**Stored data entries:**
- - - -
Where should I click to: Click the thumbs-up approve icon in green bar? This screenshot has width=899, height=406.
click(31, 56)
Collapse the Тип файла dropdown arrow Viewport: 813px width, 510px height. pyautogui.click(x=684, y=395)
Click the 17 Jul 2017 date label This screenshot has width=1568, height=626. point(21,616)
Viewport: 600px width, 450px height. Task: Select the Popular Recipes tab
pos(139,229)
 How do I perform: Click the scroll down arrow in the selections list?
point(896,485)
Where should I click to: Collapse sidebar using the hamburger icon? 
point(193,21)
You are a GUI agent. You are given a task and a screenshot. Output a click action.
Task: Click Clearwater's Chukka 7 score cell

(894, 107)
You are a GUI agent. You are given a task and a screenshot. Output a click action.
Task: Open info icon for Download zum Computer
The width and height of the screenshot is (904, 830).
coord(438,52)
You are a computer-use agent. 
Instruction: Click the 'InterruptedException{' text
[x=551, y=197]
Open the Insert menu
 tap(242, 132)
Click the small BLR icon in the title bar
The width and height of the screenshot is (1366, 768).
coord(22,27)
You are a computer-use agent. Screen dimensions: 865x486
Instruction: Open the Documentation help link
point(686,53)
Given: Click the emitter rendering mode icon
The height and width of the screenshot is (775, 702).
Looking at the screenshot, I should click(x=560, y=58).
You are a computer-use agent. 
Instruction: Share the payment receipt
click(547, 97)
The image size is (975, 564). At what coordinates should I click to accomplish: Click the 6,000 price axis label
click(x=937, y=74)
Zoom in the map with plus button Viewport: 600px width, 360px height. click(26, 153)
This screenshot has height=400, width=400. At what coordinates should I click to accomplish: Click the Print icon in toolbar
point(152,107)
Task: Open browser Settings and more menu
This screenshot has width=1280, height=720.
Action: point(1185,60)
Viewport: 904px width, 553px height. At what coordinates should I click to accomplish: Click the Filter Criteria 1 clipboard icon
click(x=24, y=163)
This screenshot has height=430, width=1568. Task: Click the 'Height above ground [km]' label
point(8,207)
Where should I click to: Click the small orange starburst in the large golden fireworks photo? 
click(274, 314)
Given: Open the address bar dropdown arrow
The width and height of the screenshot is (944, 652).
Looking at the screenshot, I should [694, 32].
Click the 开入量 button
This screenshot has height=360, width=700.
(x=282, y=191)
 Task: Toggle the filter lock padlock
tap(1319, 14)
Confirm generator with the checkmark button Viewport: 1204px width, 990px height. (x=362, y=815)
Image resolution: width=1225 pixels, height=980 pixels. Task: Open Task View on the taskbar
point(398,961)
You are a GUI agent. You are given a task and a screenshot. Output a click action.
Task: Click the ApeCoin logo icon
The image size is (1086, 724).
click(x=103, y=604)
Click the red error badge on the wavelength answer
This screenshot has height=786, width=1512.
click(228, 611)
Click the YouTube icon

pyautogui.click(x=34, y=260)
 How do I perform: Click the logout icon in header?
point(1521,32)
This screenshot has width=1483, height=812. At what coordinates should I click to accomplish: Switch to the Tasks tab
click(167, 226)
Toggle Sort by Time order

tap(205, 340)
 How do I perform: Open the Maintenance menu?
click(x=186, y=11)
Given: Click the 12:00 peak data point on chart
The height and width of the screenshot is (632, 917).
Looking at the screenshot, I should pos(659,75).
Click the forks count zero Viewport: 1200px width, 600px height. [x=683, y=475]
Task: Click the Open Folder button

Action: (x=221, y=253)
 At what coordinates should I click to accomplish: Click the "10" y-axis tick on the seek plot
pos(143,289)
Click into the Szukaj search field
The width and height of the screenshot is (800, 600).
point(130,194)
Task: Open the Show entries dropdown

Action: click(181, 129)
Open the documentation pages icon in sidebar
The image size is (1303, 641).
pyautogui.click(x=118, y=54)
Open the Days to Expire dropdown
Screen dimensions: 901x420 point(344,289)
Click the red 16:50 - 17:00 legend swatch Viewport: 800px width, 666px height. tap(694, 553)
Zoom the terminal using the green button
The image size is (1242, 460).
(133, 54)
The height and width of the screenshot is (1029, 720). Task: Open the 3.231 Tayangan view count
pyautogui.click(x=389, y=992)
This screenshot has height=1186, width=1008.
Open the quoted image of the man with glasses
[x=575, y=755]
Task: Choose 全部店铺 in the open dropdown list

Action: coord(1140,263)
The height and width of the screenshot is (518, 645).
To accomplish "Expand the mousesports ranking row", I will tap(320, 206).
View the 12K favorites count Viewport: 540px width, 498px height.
- - - -
**Task details:** Your answer must be an exact transcription of all the data above.

**Output of the exercise:**
Where should I click to: Click the thumbs-up approve icon in green bar? This screenshot has width=899, height=406.
click(31, 56)
Collapse the Тип файла dropdown arrow Viewport: 813px width, 510px height. pyautogui.click(x=684, y=395)
Click the 17 Jul 2017 date label This screenshot has width=1568, height=626. point(21,616)
Viewport: 600px width, 450px height. Task: Select the Popular Recipes tab
pos(139,229)
 How do I perform: Click the scroll down arrow in the selections list?
point(896,485)
Where should I click to: Collapse sidebar using the hamburger icon? 
point(193,21)
You are a GUI agent. You are given a task and a screenshot. Output a click action.
Task: Click Clearwater's Chukka 7 score cell

(894, 107)
You are a GUI agent. You are given a task and a screenshot. Output a click action.
Task: Open info icon for Download zum Computer
The width and height of the screenshot is (904, 830).
coord(438,52)
You are a computer-use agent. 
Instruction: Click the 'InterruptedException{' text
[x=551, y=197]
Open the Insert menu
 tap(242, 132)
Click the small BLR icon in the title bar
The width and height of the screenshot is (1366, 768).
coord(22,27)
You are a computer-use agent. Screen dimensions: 865x486
Instruction: Open the Documentation help link
point(686,53)
Given: Click the emitter rendering mode icon
The height and width of the screenshot is (775, 702).
Looking at the screenshot, I should click(x=560, y=58).
You are a computer-use agent. 
Instruction: Share the payment receipt
click(547, 97)
The image size is (975, 564). At what coordinates should I click to accomplish: Click the 6,000 price axis label
click(x=937, y=74)
Zoom in the map with plus button Viewport: 600px width, 360px height. click(26, 153)
This screenshot has height=400, width=400. At what coordinates should I click to accomplish: Click the Print icon in toolbar
point(152,107)
Task: Open browser Settings and more menu
This screenshot has width=1280, height=720.
Action: point(1185,60)
Viewport: 904px width, 553px height. At what coordinates should I click to accomplish: Click the Filter Criteria 1 clipboard icon
click(x=24, y=163)
This screenshot has height=430, width=1568. Task: Click the 'Height above ground [km]' label
point(8,207)
Where should I click to: Click the small orange starburst in the large golden fireworks photo? 
click(274, 314)
Given: Open the address bar dropdown arrow
The width and height of the screenshot is (944, 652).
Looking at the screenshot, I should [694, 32].
Click the 开入量 button
This screenshot has height=360, width=700.
(x=282, y=191)
 Task: Toggle the filter lock padlock
tap(1319, 14)
Confirm generator with the checkmark button Viewport: 1204px width, 990px height. (x=362, y=815)
Image resolution: width=1225 pixels, height=980 pixels. Task: Open Task View on the taskbar
point(398,961)
You are a GUI agent. You are given a task and a screenshot. Output a click action.
Task: Click the ApeCoin logo icon
The image size is (1086, 724).
click(x=103, y=604)
Click the red error badge on the wavelength answer
This screenshot has height=786, width=1512.
click(228, 611)
Click the YouTube icon

pyautogui.click(x=34, y=260)
 How do I perform: Click the logout icon in header?
point(1521,32)
This screenshot has width=1483, height=812. At what coordinates should I click to accomplish: Switch to the Tasks tab
click(167, 226)
Toggle Sort by Time order

tap(205, 340)
 How do I perform: Open the Maintenance menu?
click(x=186, y=11)
Given: Click the 12:00 peak data point on chart
The height and width of the screenshot is (632, 917).
Looking at the screenshot, I should pos(659,75).
Click the forks count zero Viewport: 1200px width, 600px height. [x=683, y=475]
Task: Click the Open Folder button

Action: (x=221, y=253)
 At what coordinates should I click to accomplish: Click the "10" y-axis tick on the seek plot
pos(143,289)
Click into the Szukaj search field
The width and height of the screenshot is (800, 600).
point(130,194)
Task: Open the Show entries dropdown

Action: click(181, 129)
Open the documentation pages icon in sidebar
The image size is (1303, 641).
pyautogui.click(x=118, y=54)
Open the Days to Expire dropdown
Screen dimensions: 901x420 point(344,289)
Click the red 16:50 - 17:00 legend swatch Viewport: 800px width, 666px height. tap(694, 553)
Zoom the terminal using the green button
The image size is (1242, 460).
(133, 54)
The height and width of the screenshot is (1029, 720). Task: Open the 3.231 Tayangan view count
pyautogui.click(x=389, y=992)
This screenshot has height=1186, width=1008.
Open the quoted image of the man with glasses
[x=575, y=755]
Task: Choose 全部店铺 in the open dropdown list

Action: coord(1140,263)
The height and width of the screenshot is (518, 645).
To accomplish "Expand the mousesports ranking row", I will tap(320, 206).
View the 12K favorites count Viewport: 540px width, 498px height.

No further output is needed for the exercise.